Kristi Noem of South Dakota, one of America’s most beloved governors, shockingly withdrew support for her state’s GOP-backed bill that would ban biological males from competing in girls’ sports in federally-funded schools.

To Republicans’ surprise, the governor refused to sign House Bill 1217 as it is written on Friday after initially vowing to do so amid the Biden administration’s push to allow transgender “women” to compete with biological females and vice versa.

Noem said she sent the bill back to be revised with specific recommendations for “style and form,” reassuring constituents that she is not backpedaling on her vow to protect women’s rights.

The governor wants the language of the bill to be more specific, adding protections for sports in grades K-12, but excluding collegiate sports—which she plans to tackle separately as the NCAA is a national body.

But many conservatives and advocacy groups do not accept her explanation.

Michael Farris, head of Alliance Defending Freedom, slammed Noem’s move, “She was considered a shining star in the GOP with a bright future.
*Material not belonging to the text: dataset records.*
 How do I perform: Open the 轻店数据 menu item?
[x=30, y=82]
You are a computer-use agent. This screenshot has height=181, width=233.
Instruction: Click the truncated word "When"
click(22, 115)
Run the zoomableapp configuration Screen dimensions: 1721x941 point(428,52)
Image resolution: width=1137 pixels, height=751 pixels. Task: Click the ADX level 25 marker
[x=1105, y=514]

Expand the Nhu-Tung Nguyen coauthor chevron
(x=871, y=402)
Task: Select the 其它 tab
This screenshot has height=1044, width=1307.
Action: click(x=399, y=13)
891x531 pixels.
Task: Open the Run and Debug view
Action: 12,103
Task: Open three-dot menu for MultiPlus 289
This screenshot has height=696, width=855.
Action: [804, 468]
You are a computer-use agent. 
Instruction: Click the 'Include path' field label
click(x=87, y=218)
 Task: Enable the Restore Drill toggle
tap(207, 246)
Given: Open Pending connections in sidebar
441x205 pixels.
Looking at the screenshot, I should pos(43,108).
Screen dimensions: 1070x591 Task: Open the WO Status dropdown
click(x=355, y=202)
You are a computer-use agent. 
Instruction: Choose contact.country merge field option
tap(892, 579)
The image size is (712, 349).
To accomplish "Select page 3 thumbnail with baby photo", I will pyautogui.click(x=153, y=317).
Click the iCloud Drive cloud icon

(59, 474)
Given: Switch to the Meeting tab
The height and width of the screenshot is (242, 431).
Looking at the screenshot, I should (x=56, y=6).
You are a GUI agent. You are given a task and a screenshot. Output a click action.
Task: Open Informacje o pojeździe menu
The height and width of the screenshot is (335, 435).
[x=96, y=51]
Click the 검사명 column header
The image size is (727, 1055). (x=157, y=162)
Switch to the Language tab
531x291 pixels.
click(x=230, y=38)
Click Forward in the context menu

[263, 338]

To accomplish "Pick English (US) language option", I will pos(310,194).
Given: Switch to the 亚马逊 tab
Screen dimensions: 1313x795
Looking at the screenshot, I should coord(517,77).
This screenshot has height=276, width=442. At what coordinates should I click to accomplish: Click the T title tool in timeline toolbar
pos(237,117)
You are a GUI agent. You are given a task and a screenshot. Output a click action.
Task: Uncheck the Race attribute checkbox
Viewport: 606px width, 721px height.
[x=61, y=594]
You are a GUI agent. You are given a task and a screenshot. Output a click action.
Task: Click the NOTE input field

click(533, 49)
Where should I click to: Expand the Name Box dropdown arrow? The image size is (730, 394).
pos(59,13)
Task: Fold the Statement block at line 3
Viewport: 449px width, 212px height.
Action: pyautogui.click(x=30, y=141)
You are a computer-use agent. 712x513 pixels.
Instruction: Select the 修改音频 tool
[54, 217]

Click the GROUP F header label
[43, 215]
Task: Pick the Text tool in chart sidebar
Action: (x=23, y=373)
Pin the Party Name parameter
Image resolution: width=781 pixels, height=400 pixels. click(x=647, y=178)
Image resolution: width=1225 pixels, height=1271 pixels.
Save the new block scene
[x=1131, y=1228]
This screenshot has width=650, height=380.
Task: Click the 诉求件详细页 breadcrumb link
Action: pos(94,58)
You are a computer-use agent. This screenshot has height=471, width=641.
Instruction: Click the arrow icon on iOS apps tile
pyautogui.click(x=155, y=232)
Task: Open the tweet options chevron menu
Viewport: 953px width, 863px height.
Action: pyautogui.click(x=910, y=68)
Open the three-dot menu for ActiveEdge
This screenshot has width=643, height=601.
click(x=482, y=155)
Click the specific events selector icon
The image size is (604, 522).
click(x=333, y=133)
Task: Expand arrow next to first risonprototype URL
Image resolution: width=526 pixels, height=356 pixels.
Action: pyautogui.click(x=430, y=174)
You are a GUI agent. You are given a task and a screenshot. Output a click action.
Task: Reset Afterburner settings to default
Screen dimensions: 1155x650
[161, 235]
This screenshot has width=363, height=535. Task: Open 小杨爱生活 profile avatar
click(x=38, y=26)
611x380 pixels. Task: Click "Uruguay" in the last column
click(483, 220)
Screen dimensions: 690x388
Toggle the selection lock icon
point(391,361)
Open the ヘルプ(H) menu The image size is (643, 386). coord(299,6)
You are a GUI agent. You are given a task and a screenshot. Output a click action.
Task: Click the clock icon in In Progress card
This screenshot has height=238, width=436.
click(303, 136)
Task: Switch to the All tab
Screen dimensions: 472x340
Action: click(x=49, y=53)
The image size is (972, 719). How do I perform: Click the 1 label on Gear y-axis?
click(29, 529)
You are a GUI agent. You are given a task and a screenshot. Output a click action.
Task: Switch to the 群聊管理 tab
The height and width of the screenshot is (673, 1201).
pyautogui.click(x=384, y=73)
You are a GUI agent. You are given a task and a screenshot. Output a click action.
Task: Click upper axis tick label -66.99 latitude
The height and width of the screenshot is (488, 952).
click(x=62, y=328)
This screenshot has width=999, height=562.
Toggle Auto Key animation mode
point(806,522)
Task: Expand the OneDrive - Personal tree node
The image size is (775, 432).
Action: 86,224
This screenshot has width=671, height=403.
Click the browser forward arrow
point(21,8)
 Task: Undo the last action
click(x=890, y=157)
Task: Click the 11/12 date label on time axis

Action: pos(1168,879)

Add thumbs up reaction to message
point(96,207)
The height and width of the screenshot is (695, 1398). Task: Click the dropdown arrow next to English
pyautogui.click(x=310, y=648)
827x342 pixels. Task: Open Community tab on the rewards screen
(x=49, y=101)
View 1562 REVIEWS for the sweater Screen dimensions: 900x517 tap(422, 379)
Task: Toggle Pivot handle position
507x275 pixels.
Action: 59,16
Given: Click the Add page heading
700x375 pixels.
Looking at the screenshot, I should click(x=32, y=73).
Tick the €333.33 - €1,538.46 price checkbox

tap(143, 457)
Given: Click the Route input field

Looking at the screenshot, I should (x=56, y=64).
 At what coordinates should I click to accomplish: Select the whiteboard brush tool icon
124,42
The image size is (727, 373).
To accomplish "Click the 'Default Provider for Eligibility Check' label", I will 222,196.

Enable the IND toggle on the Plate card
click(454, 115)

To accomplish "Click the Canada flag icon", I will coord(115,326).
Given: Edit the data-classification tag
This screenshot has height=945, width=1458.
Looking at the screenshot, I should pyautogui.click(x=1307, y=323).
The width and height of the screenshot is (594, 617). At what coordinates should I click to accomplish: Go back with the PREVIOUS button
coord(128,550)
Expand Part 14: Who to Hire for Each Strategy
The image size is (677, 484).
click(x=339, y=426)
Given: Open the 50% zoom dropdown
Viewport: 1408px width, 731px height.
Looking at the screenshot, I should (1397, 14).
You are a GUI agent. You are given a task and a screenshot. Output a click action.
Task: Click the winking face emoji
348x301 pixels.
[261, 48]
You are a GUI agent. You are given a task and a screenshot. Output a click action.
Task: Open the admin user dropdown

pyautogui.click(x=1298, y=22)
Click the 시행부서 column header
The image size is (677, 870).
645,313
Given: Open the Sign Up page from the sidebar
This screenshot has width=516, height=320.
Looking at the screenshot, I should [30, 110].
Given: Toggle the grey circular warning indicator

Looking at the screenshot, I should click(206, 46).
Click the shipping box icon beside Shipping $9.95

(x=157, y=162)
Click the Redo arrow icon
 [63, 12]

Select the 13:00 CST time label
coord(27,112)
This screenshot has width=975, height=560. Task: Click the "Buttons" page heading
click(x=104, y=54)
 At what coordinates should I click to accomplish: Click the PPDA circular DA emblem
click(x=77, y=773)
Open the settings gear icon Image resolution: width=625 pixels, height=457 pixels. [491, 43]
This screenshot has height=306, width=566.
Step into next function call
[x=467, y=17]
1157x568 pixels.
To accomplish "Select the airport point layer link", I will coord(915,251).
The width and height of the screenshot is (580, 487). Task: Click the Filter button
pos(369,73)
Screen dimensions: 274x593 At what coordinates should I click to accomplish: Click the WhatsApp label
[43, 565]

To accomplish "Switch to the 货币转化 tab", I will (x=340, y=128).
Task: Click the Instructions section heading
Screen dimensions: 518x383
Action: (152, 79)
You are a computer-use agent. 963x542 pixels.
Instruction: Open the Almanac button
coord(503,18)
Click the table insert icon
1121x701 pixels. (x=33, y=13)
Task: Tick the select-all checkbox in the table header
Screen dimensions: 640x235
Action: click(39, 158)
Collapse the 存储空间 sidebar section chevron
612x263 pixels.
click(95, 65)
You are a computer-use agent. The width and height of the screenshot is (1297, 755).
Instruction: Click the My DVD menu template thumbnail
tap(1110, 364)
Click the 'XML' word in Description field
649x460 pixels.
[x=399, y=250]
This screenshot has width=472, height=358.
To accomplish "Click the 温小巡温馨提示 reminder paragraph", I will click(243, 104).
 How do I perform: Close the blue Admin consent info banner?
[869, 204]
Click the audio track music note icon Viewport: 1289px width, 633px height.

No more,” he continued, “We don’t need leaders who lack the courage to stand up to the corporate bullies who want to turn our country into an amoral wasteland filled with compliant consumers,” the Associated Press reported.

Following immense backlash from conservatives and advocacy groups, Noem explained her position during a Tucker Carlson segment Monday night.

“The bill that my legislature gave me is a trial lawyer’s dream. It creates more and more litigation and regulation that’s impossible to comply with for families and for school districts and people going forward,” she said.

Later in a statement on Twitter, she added that the bill as written would require student athletes to submit verification forms on an annual basis stating their age, biological sex, and use of performance-enhancing drugs. Schools would be required to closely monitor these forms throughout the year in the event that “reasonable cause” is “found of a false or misleading form, the school can take action to avoid civil liability.”

Otherwise, the schools, sports teams, and fellow athletes could all be potentially liable to a transgender student who decided to sue for discrimination.

Noem said the bottom line is, “What I’m interested in doing is making sure we’re protecting girls’ sports and we’re going forward to fight the NCAA.”

“And what we’re going to do as well, is if they [state legislators] don’t fix this through the style and form revision, I’m going to ask them to introduce a new bill,” she contended. “If they don’t do that, I’m going to immediately bring them back into a special session and tell them we’re gonna protect girls sports through K-12 and then we’re gonna go and fight the NCAA through a coalition to make sure that we’re going to continue to protect Title 9 and defend Title 9.”

Noem’s unexpected move came as a surprise to many, but after a deeper look into her reasoning, it seems substantiated.

The South Dakota governor remains committed to promoting women’s rights in public schools despite a radical, progressive presidency. If Noem’s bill is revised and passes, South Dakota will be the second state behind Mississippi to ban transgender students from competing in sports leagues opposite of their biological sex.